Personal information
- Full name: Shay Haim Konstantini
- Date of birth: 27 June 1996 (age 30)
- Place of birth: Holon, Israel
- Height: 1.71 m (5 ft 7 in)
- Position: Right back

Team information
- Current team: Hapoel Kfar Shalem
- Number: 36

Youth career
- Hapoel Tzafririm Holon
- Bnei Yehuda Tel Aviv

Senior career*
- Years: Team / Apps / (Gls)
- 2015–2019: Bnei Yehuda Tel Aviv / 53 / (7)
- 2018: → Hapoel Nazareth Illit (loan) / 18 / (1)
- 2019–2021: Beitar Jerusalem / 49 / (3)
- 2021–2023: Maccabi Netanya / 40 / (0)
- 2023–2025: Ironi Tiberias / 63 / (1)
- 2025–2026: Hapoel Kfar Shalem / 20 / (3)
- 2026–: Hapoel Rishon LeZion / 0 / (0)

International career
- 2016–2019: Israel U21 / 1 / (0)

= Shay Konstantini =

Israeli footballer (born 1996)

Shay Haim Konstantini (שי חַיִּים קונסטנטין; born 27 June 1996) is an Israeli professional footballer who plays as a defender for Israeli Premier League side Hapoel Rishon LeZion.

==Club career==
===Bnei Yehuda Tel Aviv===
Konstantini rose up the ranks of Bnei Yehuda Tel Aviv, finding great success with the under-19 squad in particular.
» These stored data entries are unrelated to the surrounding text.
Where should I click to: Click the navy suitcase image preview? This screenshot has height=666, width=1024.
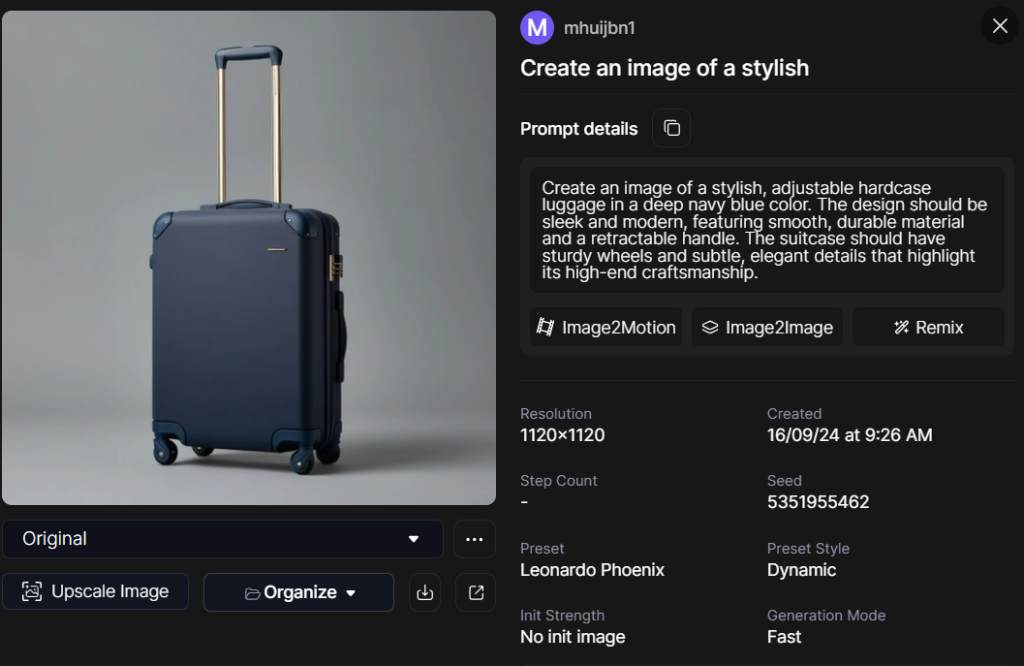249,258
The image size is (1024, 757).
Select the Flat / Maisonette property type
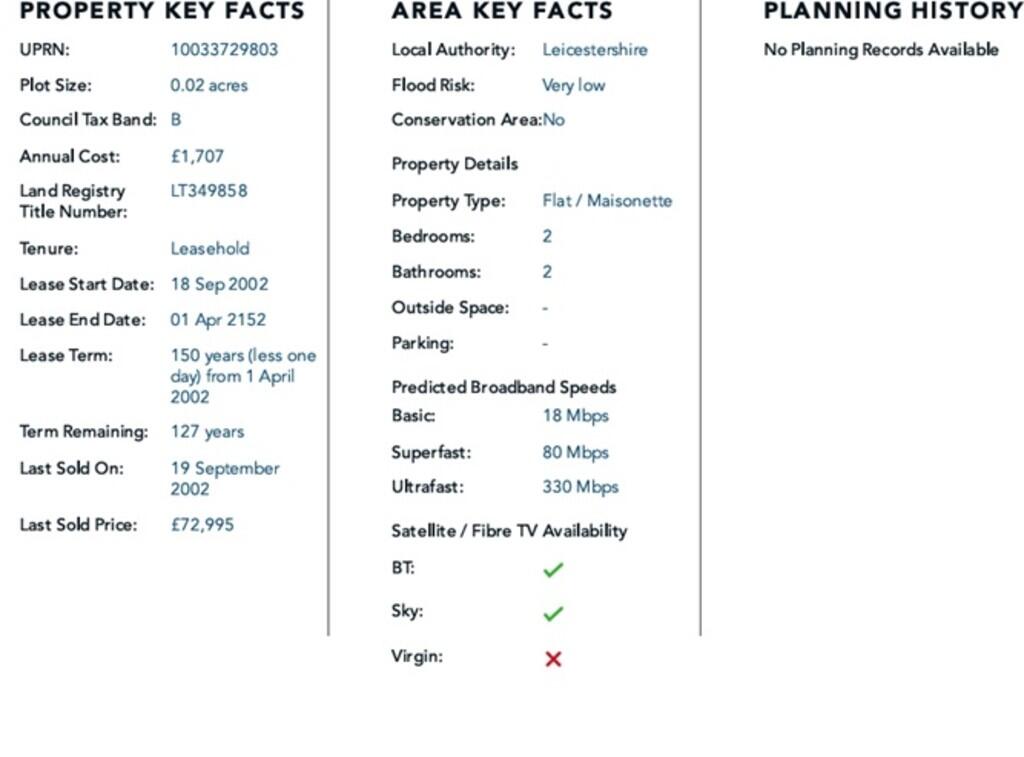click(607, 200)
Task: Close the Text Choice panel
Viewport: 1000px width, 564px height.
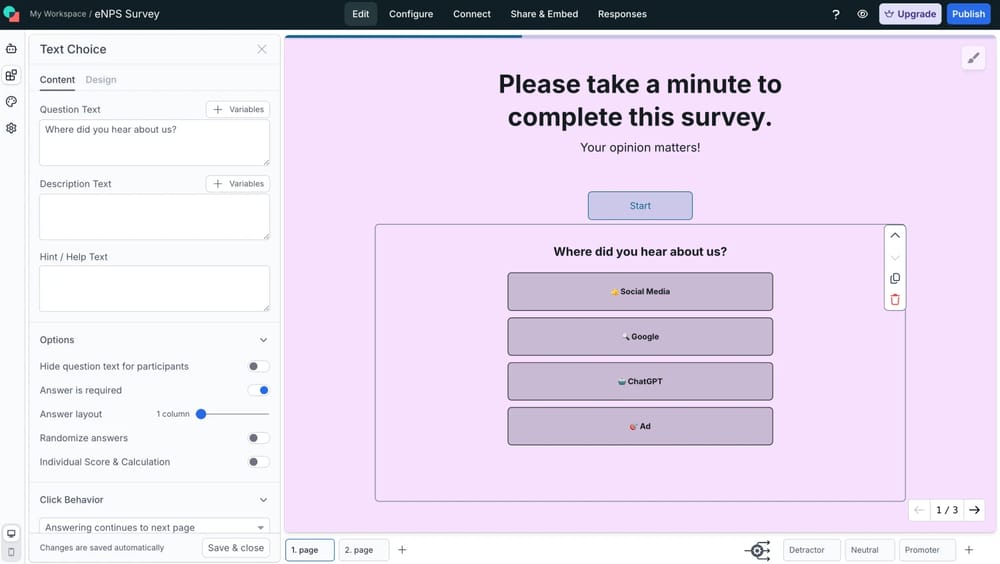Action: point(262,49)
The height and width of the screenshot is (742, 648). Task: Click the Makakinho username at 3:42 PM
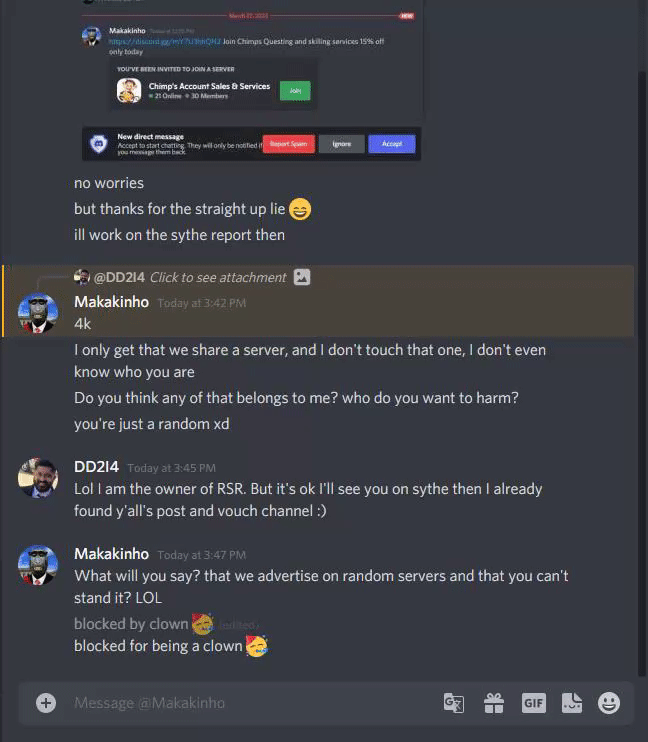pos(111,302)
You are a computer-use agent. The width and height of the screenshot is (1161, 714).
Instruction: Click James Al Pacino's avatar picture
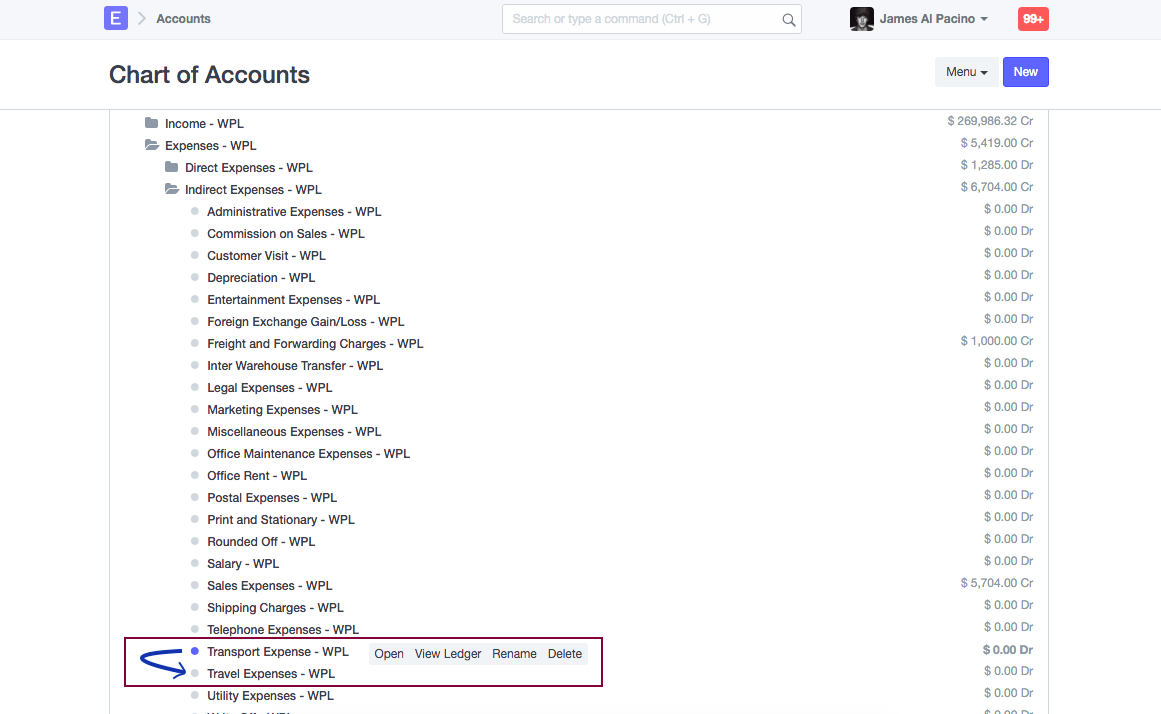(861, 19)

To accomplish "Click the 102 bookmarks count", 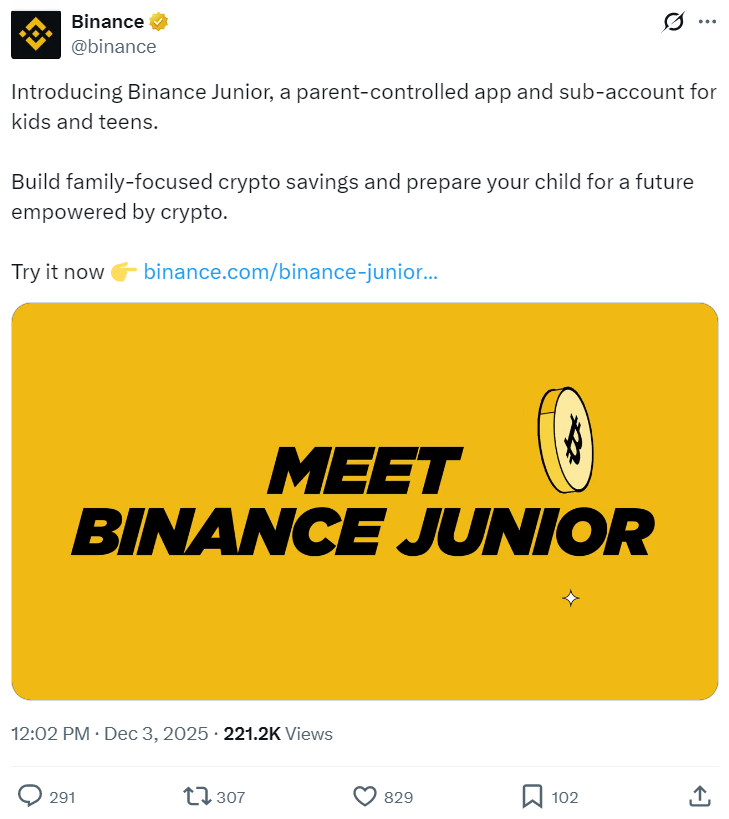I will pyautogui.click(x=565, y=797).
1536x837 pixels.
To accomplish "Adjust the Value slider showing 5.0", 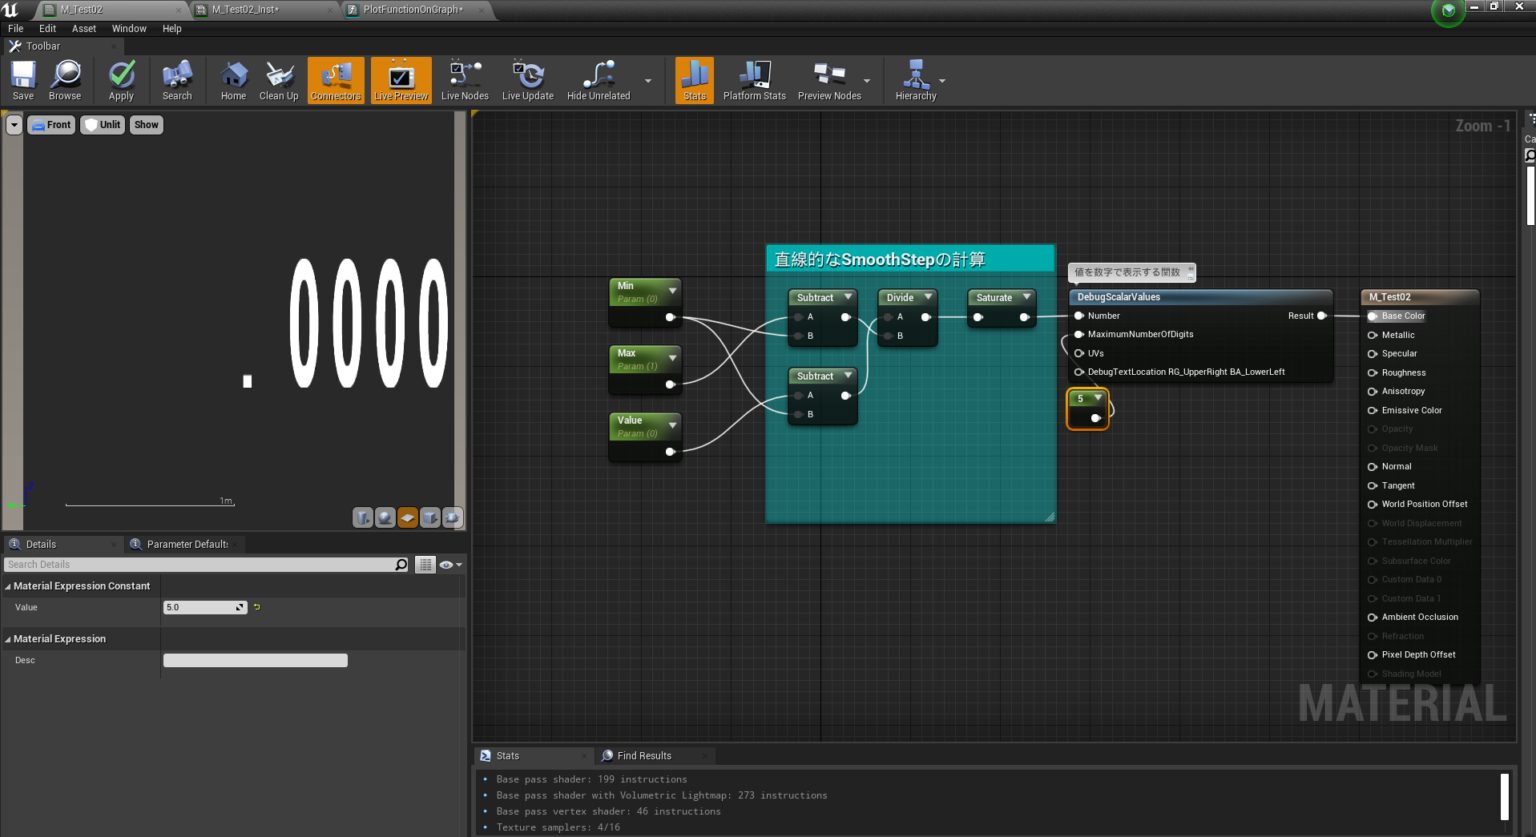I will click(205, 607).
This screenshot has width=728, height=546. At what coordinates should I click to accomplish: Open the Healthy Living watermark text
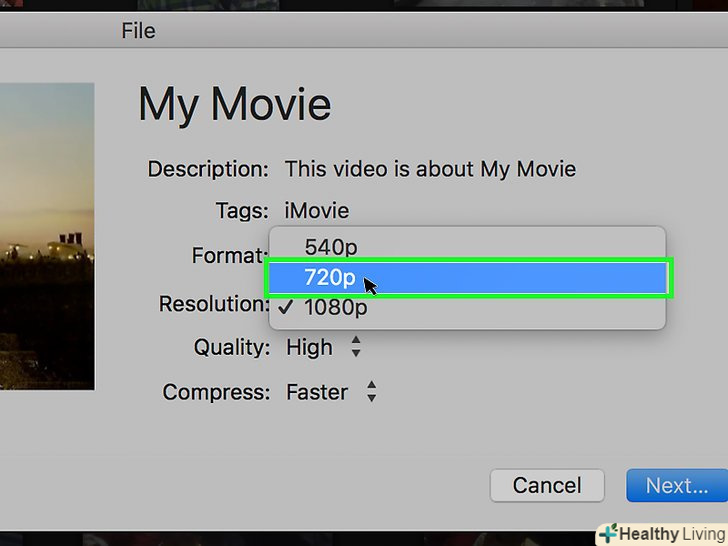click(x=669, y=533)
He was called up to the senior squad for the 2014–15 season; they were playing in the second-tier Liga Leumit at the time. He made his senior debut on 13 March 2015, coming on for Ness Zamir in the 70th minute of a 2–1 win against Ironi Tiberias. He made three more appearances that season, while Bnei Yehuda finished first in the league and earnined promotion to the Israeli Premier League. Konstantini then made his Premier League debut on 12 September 2015, playing the first 70 minutes of a 3–1 loss against Maccabi Petah Tikva.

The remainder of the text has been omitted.